Vascular bundles are complex networks of specialized tissues. They are responsible for the transport of water, nutrients, sugars, and other substances throughout the plant. They are found in stems, leaves, and roots. Vascular bundles consist of two main types. These are xylem and phloem.

Xylem is responsible for the upward transport of water and minerals from the roots to the aerial parts of the plant. It is composed of several cell types, including vessel elements and tracheids. Vessel elements are wide, cylindrical cells joined end to end to form long tubes called vessels. Tracheids are elongated cells with tapered ends and overlapping secondary cell walls. These cells are dead at maturity. They provide structural support to the plant. The xylem also contains substances such as lignin. Lignin strengthens the cell walls and helps prevent collapse.

Phloem is responsible for the transport of organic compounds, mainly sugars, throughout the plant. It moves these nutrients both upwards and downwards. The main cell types in the phloem are sieve elements, which include sieve tube elements and companion cells. Sieve tube elements are elongated, living cells that form tubes. Sap flows through these tubes. Sap is a sugary fluid. Companion cells are intimately associated with sieve tube elements. Companion cells provide metabolic support to keep the sieve tube elements functioning.

The cortex is a region between the epidermis and the vascular cylinder in the root. It consists of parenchyma cells and plays several important roles. The cortex stores nutrients and water. It provides mechanical support to the root. It also helps in the movement of water and solutes towards the vascular tissues. In some plants, the cortex also performs functions such as root hair development and secretion of substances involved in nutrient uptake.

**Information provided:**
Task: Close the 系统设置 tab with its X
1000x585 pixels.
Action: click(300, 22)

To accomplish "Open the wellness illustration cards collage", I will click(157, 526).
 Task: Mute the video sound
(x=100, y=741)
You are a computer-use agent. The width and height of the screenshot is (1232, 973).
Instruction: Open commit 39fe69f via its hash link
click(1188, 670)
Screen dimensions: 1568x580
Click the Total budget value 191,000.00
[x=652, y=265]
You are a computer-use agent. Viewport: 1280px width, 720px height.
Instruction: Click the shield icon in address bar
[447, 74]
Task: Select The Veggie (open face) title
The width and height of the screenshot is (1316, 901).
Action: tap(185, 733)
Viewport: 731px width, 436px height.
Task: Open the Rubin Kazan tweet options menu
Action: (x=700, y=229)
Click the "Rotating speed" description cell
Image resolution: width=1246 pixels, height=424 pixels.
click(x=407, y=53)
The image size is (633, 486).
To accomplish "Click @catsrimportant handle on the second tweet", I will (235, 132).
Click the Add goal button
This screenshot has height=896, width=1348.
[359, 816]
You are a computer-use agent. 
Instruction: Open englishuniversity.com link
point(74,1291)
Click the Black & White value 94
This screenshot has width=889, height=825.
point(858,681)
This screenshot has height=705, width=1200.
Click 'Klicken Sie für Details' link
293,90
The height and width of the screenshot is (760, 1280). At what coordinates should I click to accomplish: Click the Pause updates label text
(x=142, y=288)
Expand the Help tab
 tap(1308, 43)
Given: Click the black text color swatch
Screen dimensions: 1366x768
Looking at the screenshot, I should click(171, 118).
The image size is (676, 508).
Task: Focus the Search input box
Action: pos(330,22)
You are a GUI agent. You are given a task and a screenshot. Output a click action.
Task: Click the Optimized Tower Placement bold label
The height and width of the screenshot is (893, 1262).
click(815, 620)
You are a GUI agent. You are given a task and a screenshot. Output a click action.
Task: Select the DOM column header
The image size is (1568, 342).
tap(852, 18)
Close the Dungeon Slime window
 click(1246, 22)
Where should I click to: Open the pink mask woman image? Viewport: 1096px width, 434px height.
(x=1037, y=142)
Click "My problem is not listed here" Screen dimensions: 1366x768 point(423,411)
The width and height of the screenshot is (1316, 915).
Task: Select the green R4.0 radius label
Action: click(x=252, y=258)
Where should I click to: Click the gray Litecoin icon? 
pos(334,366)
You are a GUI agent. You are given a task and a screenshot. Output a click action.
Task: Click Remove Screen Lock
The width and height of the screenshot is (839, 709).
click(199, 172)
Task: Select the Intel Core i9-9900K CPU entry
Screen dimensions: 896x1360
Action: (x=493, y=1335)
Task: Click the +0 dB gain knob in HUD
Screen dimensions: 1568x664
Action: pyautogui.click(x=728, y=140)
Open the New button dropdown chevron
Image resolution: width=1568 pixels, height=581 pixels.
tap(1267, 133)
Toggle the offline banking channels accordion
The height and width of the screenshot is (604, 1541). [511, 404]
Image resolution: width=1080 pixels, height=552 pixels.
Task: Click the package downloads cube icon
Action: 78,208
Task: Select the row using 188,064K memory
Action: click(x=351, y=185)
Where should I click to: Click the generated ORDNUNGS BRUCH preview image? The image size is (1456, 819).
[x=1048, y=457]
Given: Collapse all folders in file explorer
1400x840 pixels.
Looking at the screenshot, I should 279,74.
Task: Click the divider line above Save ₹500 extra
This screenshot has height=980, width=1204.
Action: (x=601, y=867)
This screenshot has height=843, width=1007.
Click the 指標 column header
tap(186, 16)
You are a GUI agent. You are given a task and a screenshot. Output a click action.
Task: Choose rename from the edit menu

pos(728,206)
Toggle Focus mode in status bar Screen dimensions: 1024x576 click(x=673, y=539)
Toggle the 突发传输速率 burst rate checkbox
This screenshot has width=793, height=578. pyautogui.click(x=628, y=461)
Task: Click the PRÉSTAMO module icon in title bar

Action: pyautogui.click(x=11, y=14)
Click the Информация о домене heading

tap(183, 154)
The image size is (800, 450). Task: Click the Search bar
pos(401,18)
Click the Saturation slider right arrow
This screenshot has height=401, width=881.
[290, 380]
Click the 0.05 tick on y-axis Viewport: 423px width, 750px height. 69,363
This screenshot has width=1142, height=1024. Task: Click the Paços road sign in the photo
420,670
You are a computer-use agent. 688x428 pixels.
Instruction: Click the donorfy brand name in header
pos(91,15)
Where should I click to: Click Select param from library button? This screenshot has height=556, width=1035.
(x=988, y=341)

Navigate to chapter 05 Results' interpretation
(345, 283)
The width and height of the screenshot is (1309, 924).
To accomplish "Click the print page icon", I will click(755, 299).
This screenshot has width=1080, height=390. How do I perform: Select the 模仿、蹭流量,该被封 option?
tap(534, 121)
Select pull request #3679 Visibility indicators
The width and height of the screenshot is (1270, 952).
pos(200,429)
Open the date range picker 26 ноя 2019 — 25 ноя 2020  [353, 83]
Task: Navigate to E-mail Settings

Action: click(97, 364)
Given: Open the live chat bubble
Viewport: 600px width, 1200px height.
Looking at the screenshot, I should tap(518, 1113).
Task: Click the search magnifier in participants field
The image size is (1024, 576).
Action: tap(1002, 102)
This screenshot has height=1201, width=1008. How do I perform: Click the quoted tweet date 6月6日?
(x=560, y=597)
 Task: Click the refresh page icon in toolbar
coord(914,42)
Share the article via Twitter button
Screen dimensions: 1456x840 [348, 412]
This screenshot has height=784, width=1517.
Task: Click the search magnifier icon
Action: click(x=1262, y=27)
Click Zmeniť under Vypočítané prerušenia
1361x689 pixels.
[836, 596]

**Parts of the exercise:**
• A. List every cell type named in the plant tissue text.
• B. Rewrite the plant tissue text starting at "Phloem is responsible" and ending at "tube elements functioning.", substituting "Phloem sap" for "Sap".
• C. Extend the plant tissue text past its final sentence.

**Expected results:**
• A. vessel elements, tracheids, sieve elements, sieve tube elements, companion cells, parenchyma cells

• B.
Phloem is responsible for the transport of organic compounds, mainly sugars, throughout the plant. It moves these nutrients both upwards and downwards. The main cell types in the phloem are sieve elements, which include sieve tube elements and companion cells. Sieve tube elements are elongated, living cells that form tubes. Phloem sap flows through these tubes. Phloem sap is a sugary fluid. Companion cells are intimately associated with sieve tube elements. Companion cells provide metabolic support to keep the sieve tube elements functioning.

• C.
The endodermis is a single layer of cells that surrounds the vascular cylinder in the root. It acts as a selective barrier. It controlls the movement of water and solutes into the vascular tissues. The endodermal cells are unique because they possess a band like structure called the Casparian strip. This strip is composed of suberin. Suberin is a waxy substance that blocks the passage of water and solutes between cells. The endodermis also plays a role in nutrient uptake and can selectively transport ions into the vascular tissues.

Adjacent to the endodermis lies the pericycle. Pericycle is a layer of cells that surrounds the vascular cylinder. The pericycle is responsible for lateral root development. Pericycle contains actively dividing cells that can give rise to new roots. It increases the capacity of plant for water and nutrient absorption.

Root hairs are tiny projections that look like fingers. They extend from the surface of young roots. They greatly enlarge the surface area of the root. Root hairs facilitate the absorption of water and nutrients from the soil. Root hairs are thin walled, elongated cells that grow from the epidermal cells of the root. Their large surface area allows for efficient water and mineral uptake.

Parenchyma cells are versatile and the most common type of plant cells. They are involved in various functions depending on their location within the plant. Parenchyma cells can be found in the epidermis, cortex, mesophyll, and other plant tissues. They often have thin cell walls and contain large vacuoles. Parenchyma cells can perform functions such as photosynthesis, storage of nutrients and water, secretion, and support.

Sclerenchyma cells are long, thick walled cells that provide mechanical strength and support to plant tissues. They are characterized by their heavily lignified secondary cell walls. This cell wall makes them rigid and resistant to bending or stretching. Sclerenchyma fibers are commonly found in stems, leaves, and other parts of the plant. Their primary function is to provide structural support, especially in mature and woody plants.